ICU-3.13.tar.gz

[apple/icu.git] / icuSources / i18n / tzdat.h

/*
**********************************************************************
*   Copyright (C) 1999-2003, International Business Machines
*   Corporation and others.  All Rights Reserved.
**********************************************************************
*   Date        Name        Description
*   11/24/99    aliu        Creation.
*   12/13/1999  srl         Padded OffsetIndex to 4 byte values
*   02/01/01    aliu        Added country index
**********************************************************************
*/

#ifndef TZDAT_H
#define TZDAT_H

#include "unicode/utypes.h"

/* This file defines the format of the memory-mapped data file
 * containing system time zone data for icu.  See also gentz
 * and tz.pl.
 *
 * The format is designed specifically to allow certain operations:
 *
 * 1. Performing a fast binary search by name, and locating the
 *    corresponding zone data.  This is the most important operation.
 *    It corresponds to the TimeZone::createTimeZone() method.
 *
 * 2. Performing a fast iteration over zones having a specific GMT
 *    offset.  For this operation, the zone data need not be
 *    retrieved, just the IDs.  This corresponds to the
 *    TimeZone::createAvailableIDs(int32_t) method.
 *
 * 3. Iterating over all zone IDs.  This corresponds to the
 *    TimeZone::createAvailableIDs() method.
 *
 * The createAvailableIDs() methods return arrays of pointers to
 * existing static UnicodeString IDs that it owns.  Thus
 * createAvailableIDs() needs a way to reference one of these IDs when
 * iterating.  Note that these IDs are _not_ stored in the
 * memory-mapped data file, so we cannot store offsets.  To solve this
 * problem, we define a canonical index number for each zone.  This
 * index number runs from 0..n-1, where n is the total number of
 * zones.  The name table is stored in index number order, and we
 * provide a table that is sorted by GMT offset with keys being GMT
 * offset values and values being canonical index numbers.
 *
 * (Later, we might change createAvailableIDs() to return char*
 * strings rather than UnicodeString pointers.  In that case, this
 * data structure could be modified to index into the name table
 * directly.)
 *
 * Any field with a name ending in "delta" is an offset value
 * from the first byte of the TZHeader structure, unless otherwise
 * specified.
 *
 * When using the name index table and the offset index table,
 * code can determine whether an indexed zone is a standard
 * zone or a DST zone by examining its delta.  If the delta is
 * less than dstDelta, it is a standard zone.  Otherwise it 
 * is a DST zone.

• **Information provided**:
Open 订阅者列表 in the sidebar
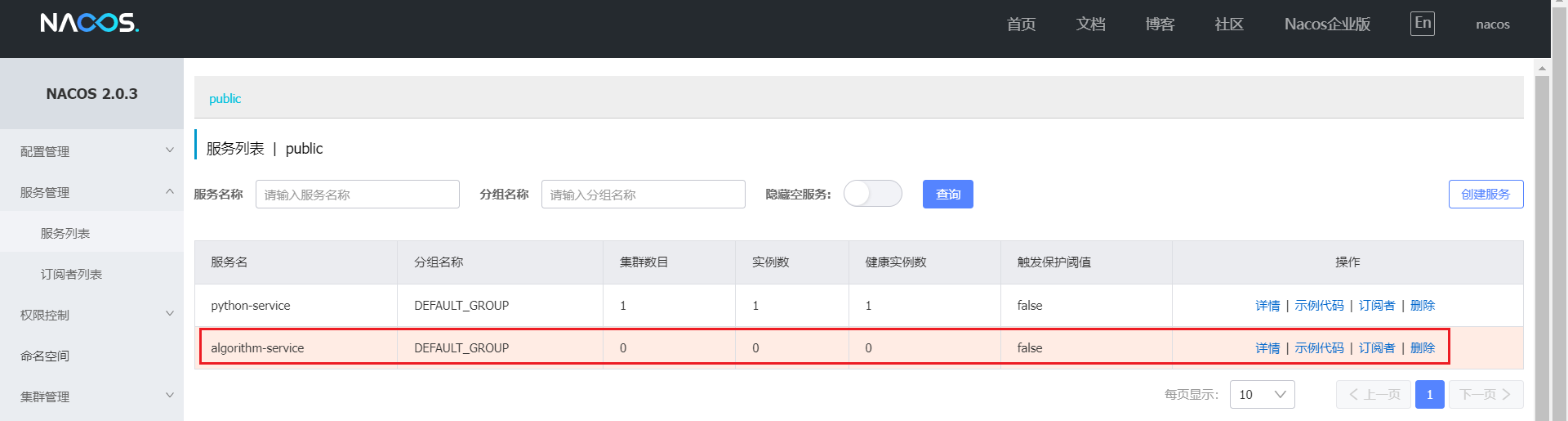 coord(71,274)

• **Stated exercise A**: Please list the operations the tzdat.h header says its data format is designed to allow, with the method each one corresponds to.
• **Stated exercise B**: Write the next part of the tzdat.h header, picking up right after its last comment line.

• **Exercise result A**:
1. A fast binary search by name that locates the corresponding zone data, which corresponds to TimeZone::createTimeZone().
2. A fast iteration over zones having a specific GMT offset, retrieving only the IDs, which corresponds to TimeZone::createAvailableIDs(int32_t).
3. Iteration over all zone IDs, which corresponds to TimeZone::createAvailableIDs().

• **Exercise result B**:
 */

/* tz.icu data file format
 *
 * Here is the overall structure of the tz.icu file, expressed as a
 * pseudo-C-struct.  Refer to actual struct declarations below for
 * more details on each subelement of tz.icu.  Many of the elements
 * are of variable size.  Padding is used when necessary to align
 * words and longs properly; see structure declarations for details.
 *
 * struct tz.icu {
 *
 *  // The header gives offsets to various tables within tz.icu.
 *
 *  struct TZHeader            header;
 * 
 *  // The equivalency groups; repeated; one element for each
 *  // equivalency group.  Each one is of variable size.  Typically,
 *  // an equivalency group is found given an ID index.  The index is
 *  // used to find an entry of nameToEquiv[].  That entry is added to
 *  // the start of the header to obtain a pointer to one of the
 *  // entries equivTable[i].  The number of equivalency groups (n1)
 *  // is not stored anywhere; it can be discovered by walking the
 *  // table.
 *
 *  struct TZEquivalencyGroup  equivTable[n1];
 * 
 *  // An index which groups timezones having the same raw offset
 *  // together; repeated; one element for each raw offset struct.
 *  // Typically the code walks through this table starting at the
 *  // beginning until the desired index is found or the end of the
 *  // table is reached.  The number of offset groups (n2) is not
 *  // stored anywhere; it can be discovered by walking the table.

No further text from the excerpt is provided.